● **WHAT IS REQUIRED**
Beneath this instruction is a block of data; output from it exactly the lines that run from the one containing "https://qweenbee.tistory.com/8894131 (367, 1898)" through the one containing "https://qweenbee.tistory.com/8901366 (278, 2096)", inclusive.

● **EXERCISE MATERIALS**
####################
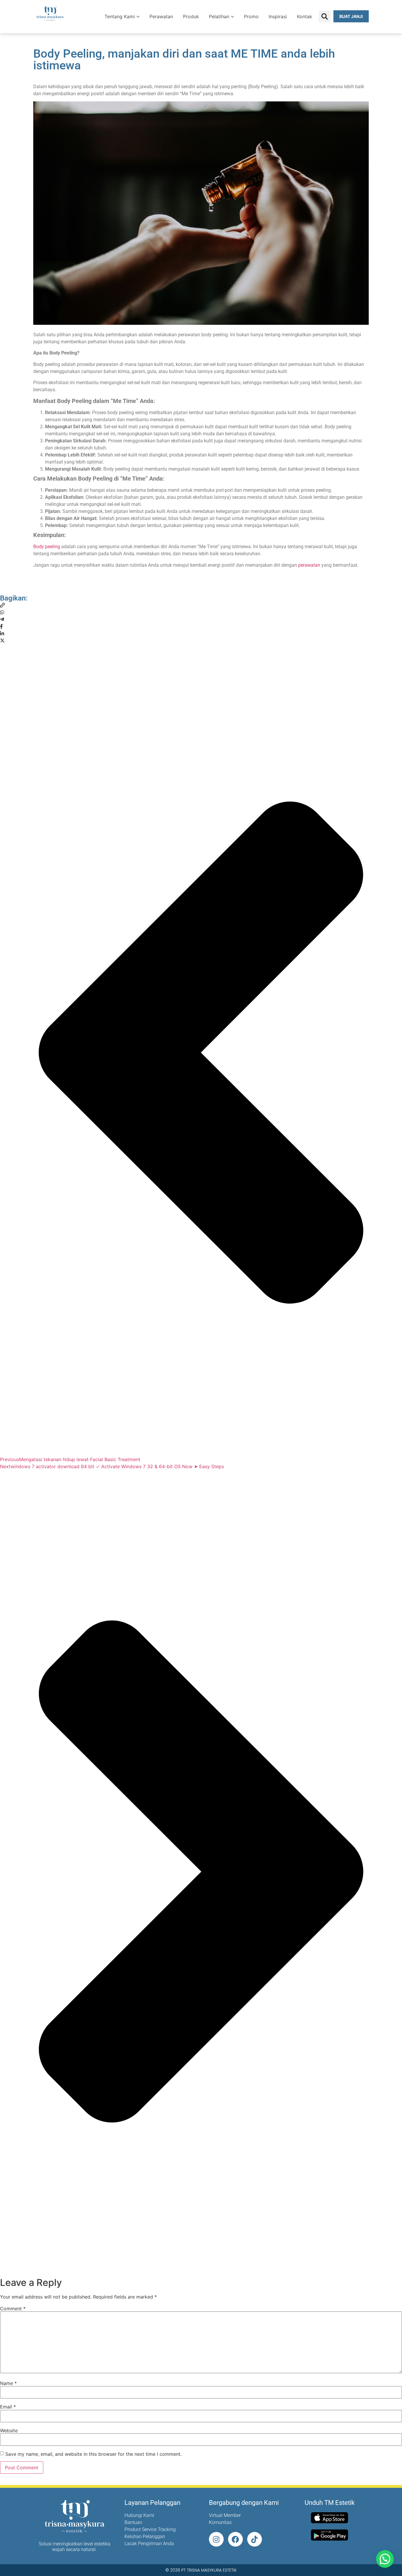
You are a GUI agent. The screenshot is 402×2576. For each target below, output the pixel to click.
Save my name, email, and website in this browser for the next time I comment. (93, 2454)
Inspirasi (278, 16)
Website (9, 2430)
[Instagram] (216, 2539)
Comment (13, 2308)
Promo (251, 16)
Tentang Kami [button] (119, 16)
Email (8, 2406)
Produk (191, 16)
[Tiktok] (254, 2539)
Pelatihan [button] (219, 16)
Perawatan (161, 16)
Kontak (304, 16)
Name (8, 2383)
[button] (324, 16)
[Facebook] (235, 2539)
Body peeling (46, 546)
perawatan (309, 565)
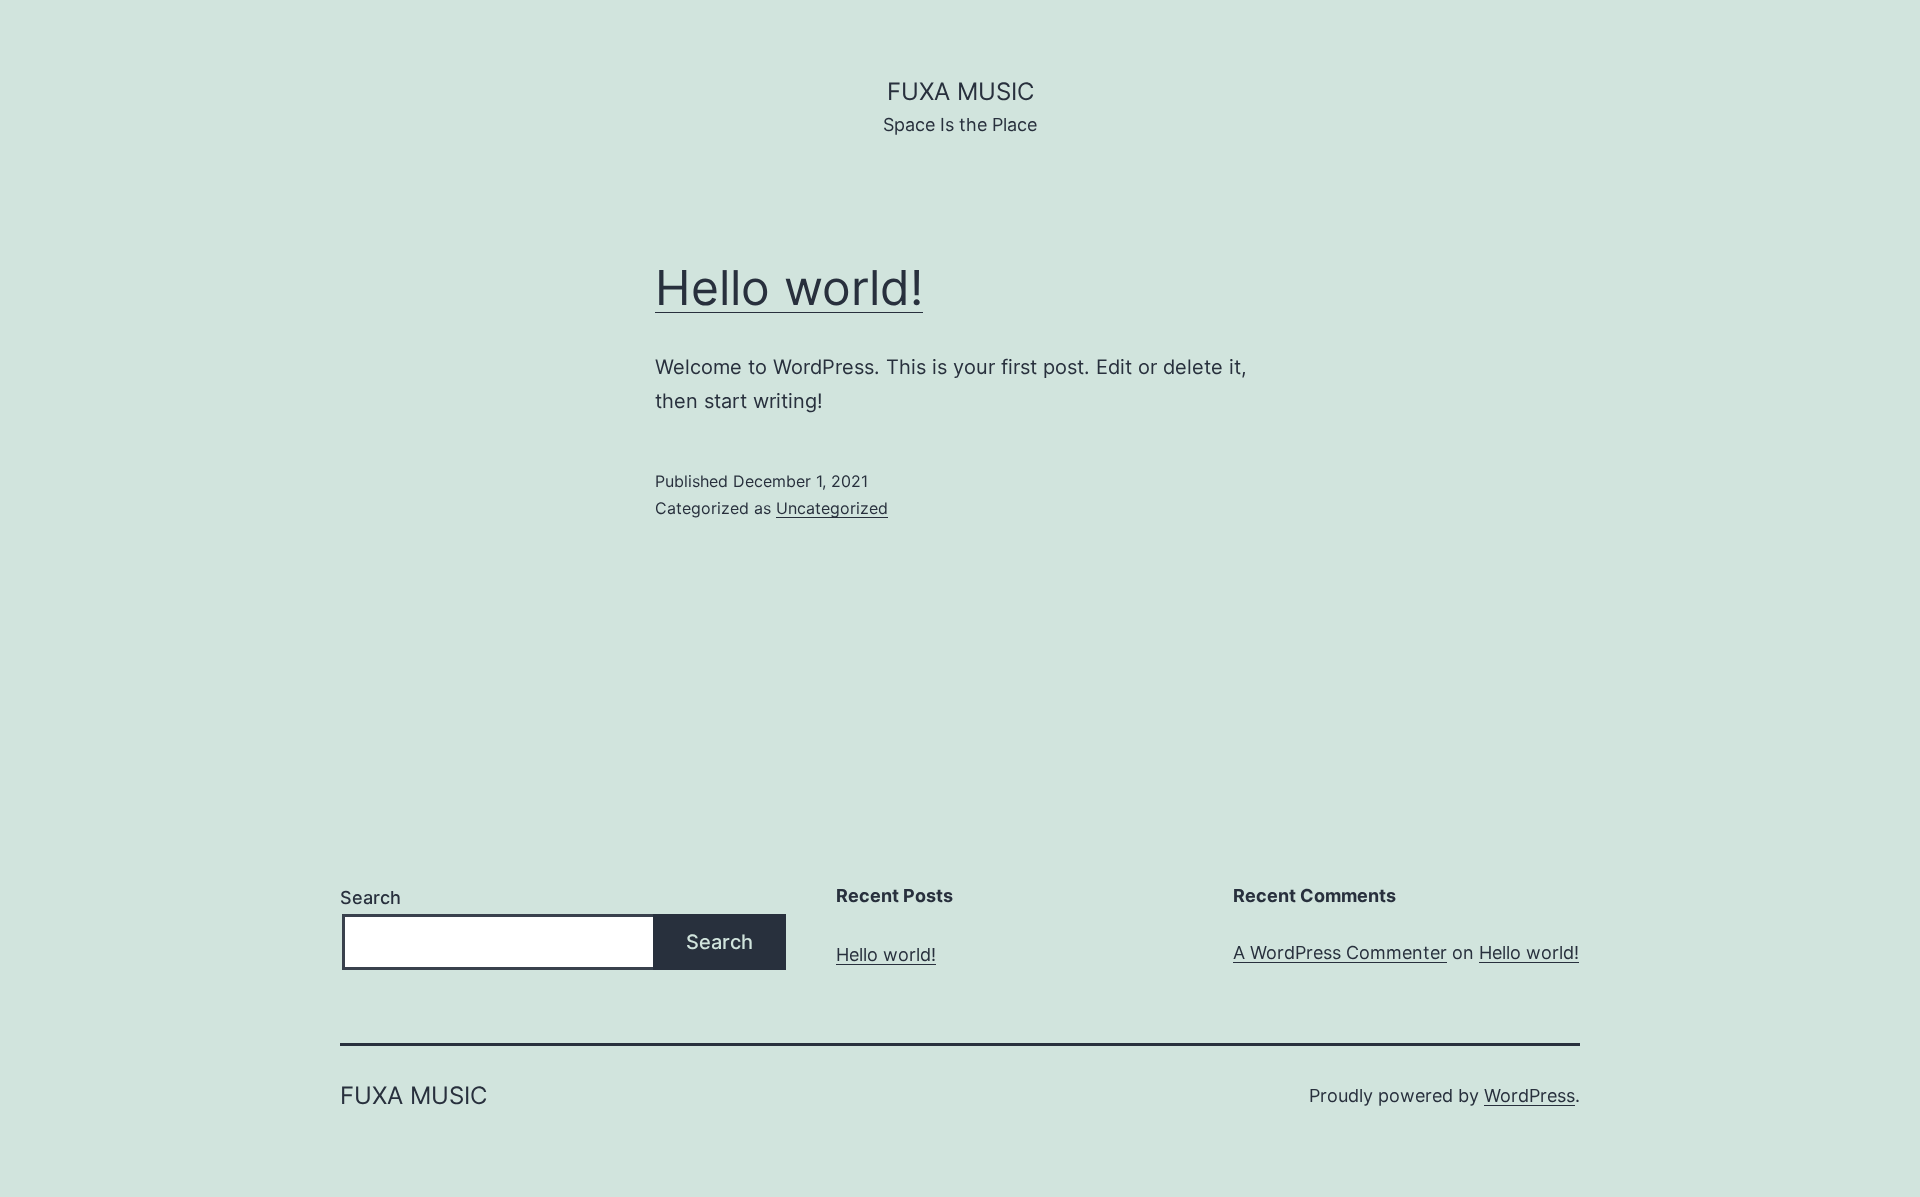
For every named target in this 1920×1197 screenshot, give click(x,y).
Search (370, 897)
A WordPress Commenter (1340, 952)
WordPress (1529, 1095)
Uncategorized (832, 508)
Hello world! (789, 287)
####################
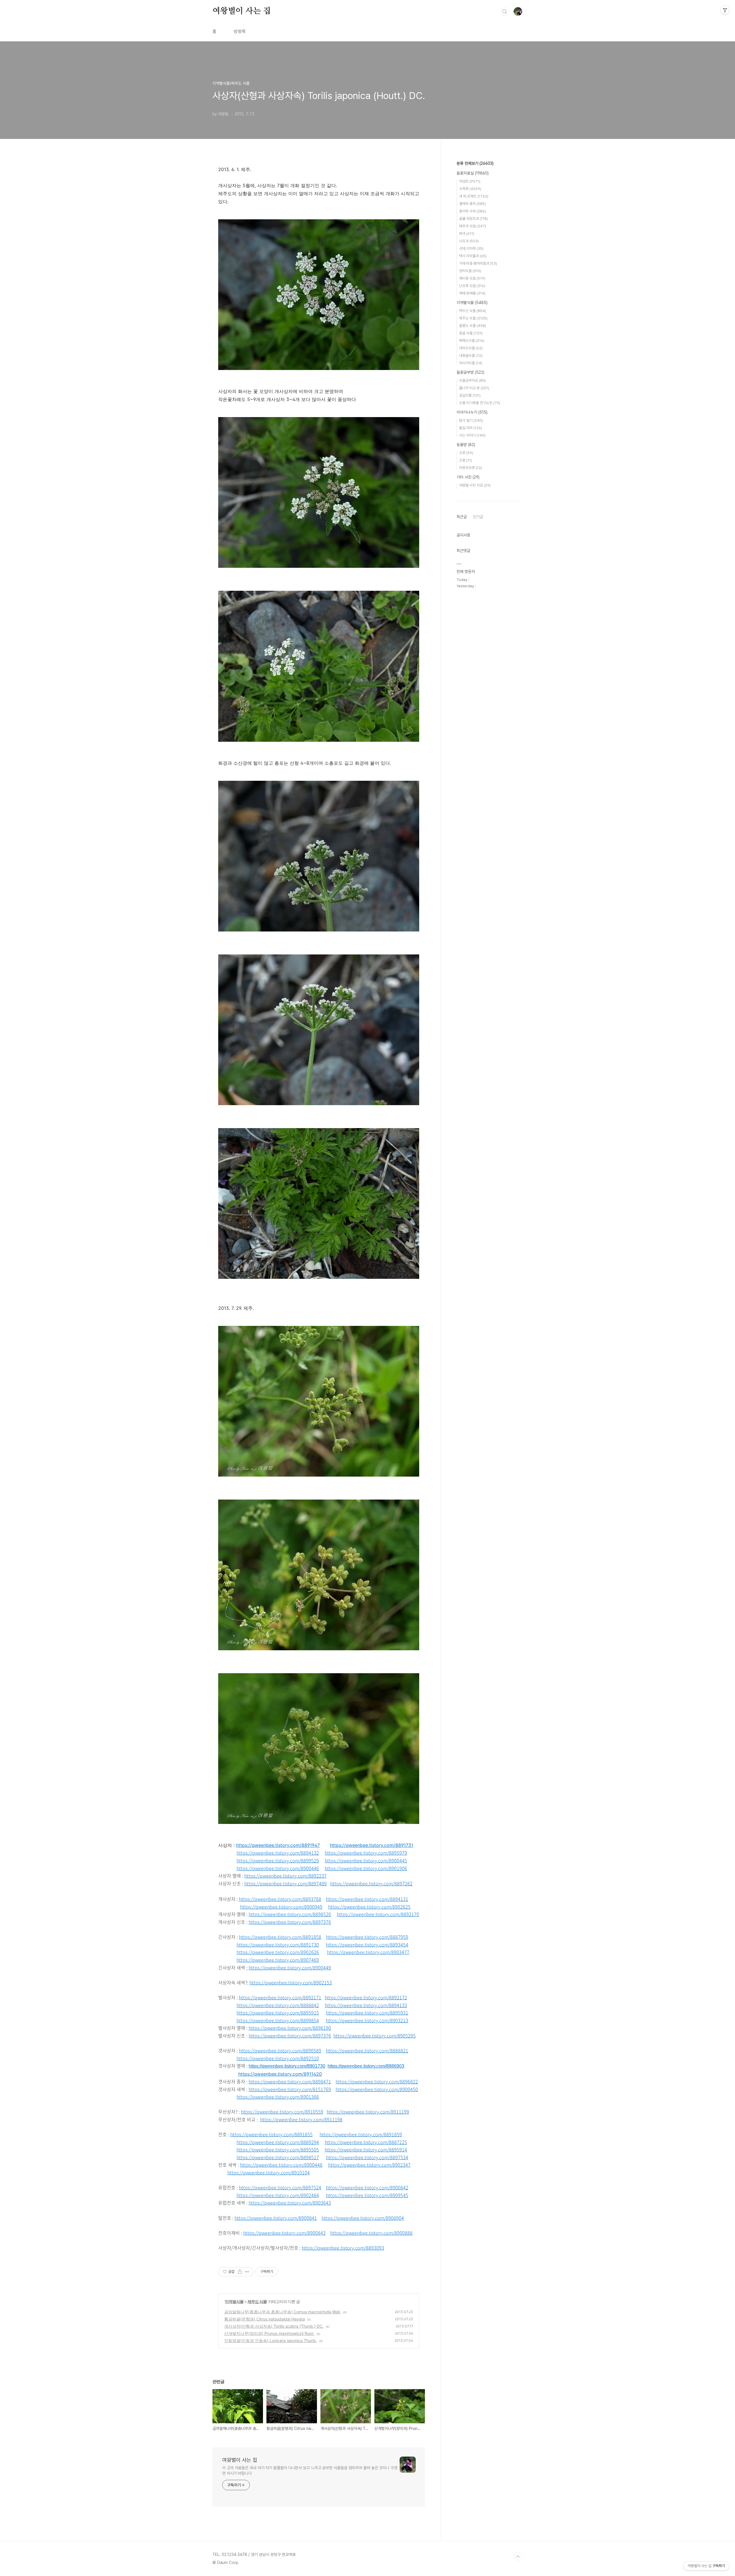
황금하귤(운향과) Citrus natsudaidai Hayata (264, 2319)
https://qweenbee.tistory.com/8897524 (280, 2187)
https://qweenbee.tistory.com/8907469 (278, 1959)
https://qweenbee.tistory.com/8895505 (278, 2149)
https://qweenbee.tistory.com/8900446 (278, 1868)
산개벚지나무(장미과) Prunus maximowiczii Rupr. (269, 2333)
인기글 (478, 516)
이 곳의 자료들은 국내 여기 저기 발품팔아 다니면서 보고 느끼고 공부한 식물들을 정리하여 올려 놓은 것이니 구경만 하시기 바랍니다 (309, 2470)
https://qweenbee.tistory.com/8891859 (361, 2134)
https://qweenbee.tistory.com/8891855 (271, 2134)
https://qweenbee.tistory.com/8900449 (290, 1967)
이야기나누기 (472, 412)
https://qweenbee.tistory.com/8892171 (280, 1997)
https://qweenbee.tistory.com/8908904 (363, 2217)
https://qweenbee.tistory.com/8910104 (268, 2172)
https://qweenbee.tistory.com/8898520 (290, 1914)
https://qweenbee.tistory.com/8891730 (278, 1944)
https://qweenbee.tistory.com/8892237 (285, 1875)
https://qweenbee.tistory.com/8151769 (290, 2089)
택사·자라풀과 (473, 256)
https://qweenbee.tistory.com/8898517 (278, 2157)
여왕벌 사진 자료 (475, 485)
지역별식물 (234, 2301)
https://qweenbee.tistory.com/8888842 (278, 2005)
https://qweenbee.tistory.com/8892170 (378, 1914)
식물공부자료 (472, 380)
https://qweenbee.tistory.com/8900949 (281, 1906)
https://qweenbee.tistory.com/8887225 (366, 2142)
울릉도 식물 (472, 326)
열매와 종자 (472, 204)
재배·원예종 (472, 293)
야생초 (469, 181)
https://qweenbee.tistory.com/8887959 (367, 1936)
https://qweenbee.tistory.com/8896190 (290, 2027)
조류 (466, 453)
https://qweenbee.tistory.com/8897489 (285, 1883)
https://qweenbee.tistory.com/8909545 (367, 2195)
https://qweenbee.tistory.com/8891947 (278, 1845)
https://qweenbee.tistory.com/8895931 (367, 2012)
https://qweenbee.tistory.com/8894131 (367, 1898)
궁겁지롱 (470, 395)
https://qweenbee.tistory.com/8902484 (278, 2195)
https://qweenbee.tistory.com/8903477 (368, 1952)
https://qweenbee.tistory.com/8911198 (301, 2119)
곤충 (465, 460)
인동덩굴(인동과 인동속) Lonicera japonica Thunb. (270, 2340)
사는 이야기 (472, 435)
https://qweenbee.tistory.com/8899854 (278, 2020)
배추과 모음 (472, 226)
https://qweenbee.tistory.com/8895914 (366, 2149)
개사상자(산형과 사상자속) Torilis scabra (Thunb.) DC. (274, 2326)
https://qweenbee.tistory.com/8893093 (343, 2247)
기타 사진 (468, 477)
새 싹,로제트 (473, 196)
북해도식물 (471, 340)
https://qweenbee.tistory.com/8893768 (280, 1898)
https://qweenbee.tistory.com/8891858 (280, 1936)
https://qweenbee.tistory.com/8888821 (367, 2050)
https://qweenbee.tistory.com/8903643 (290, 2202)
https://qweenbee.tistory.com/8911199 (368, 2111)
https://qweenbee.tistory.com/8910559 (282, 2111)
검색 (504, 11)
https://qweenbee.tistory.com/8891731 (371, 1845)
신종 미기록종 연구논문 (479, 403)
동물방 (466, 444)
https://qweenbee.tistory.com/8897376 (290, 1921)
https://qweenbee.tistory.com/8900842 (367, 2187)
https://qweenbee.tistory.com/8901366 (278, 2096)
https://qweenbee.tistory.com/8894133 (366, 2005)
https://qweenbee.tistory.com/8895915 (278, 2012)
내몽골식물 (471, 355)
####################
● **SOLUTION FOR THIS PROBLEM**
https://qweenbee.tistory.com/8894131 (367, 1898)
궁겁지롱 (470, 395)
https://qweenbee.tistory.com/8902484 (278, 2195)
https://qweenbee.tistory.com/8903477 (368, 1952)
https://qweenbee.tistory.com/8911198 (301, 2119)
곤충 (465, 460)
인동덩굴(인동과 인동속) Lonicera japonica Thunb. (270, 2340)
사는 이야기 (472, 435)
https://qweenbee.tistory.com/8899854 (278, 2020)
배추과 모음 (472, 226)
https://qweenbee.tistory.com/8895914 (366, 2149)
개사상자(산형과 사상자속) Torilis scabra (Thunb.) DC. (274, 2326)
https://qweenbee.tistory.com/8893093 (343, 2247)
기타 사진 (468, 477)
새 싹,로제트 (473, 196)
북해도식물 (471, 340)
https://qweenbee.tistory.com/8893768 (280, 1898)
https://qweenbee.tistory.com/8891858 (280, 1936)
https://qweenbee.tistory.com/8888821 (367, 2050)
https://qweenbee.tistory.com/8903643 (290, 2202)
https://qweenbee.tistory.com/8911199 (368, 2111)
https://qweenbee.tistory.com/8910559 (282, 2111)
검색 (504, 11)
https://qweenbee.tistory.com/8891731 (371, 1845)
신종 미기록종 연구논문 (479, 403)
동물방 (466, 444)
https://qweenbee.tistory.com/8897376 (290, 1921)
https://qweenbee.tistory.com/8900842 (367, 2187)
https://qweenbee.tistory.com/8901366 (278, 2096)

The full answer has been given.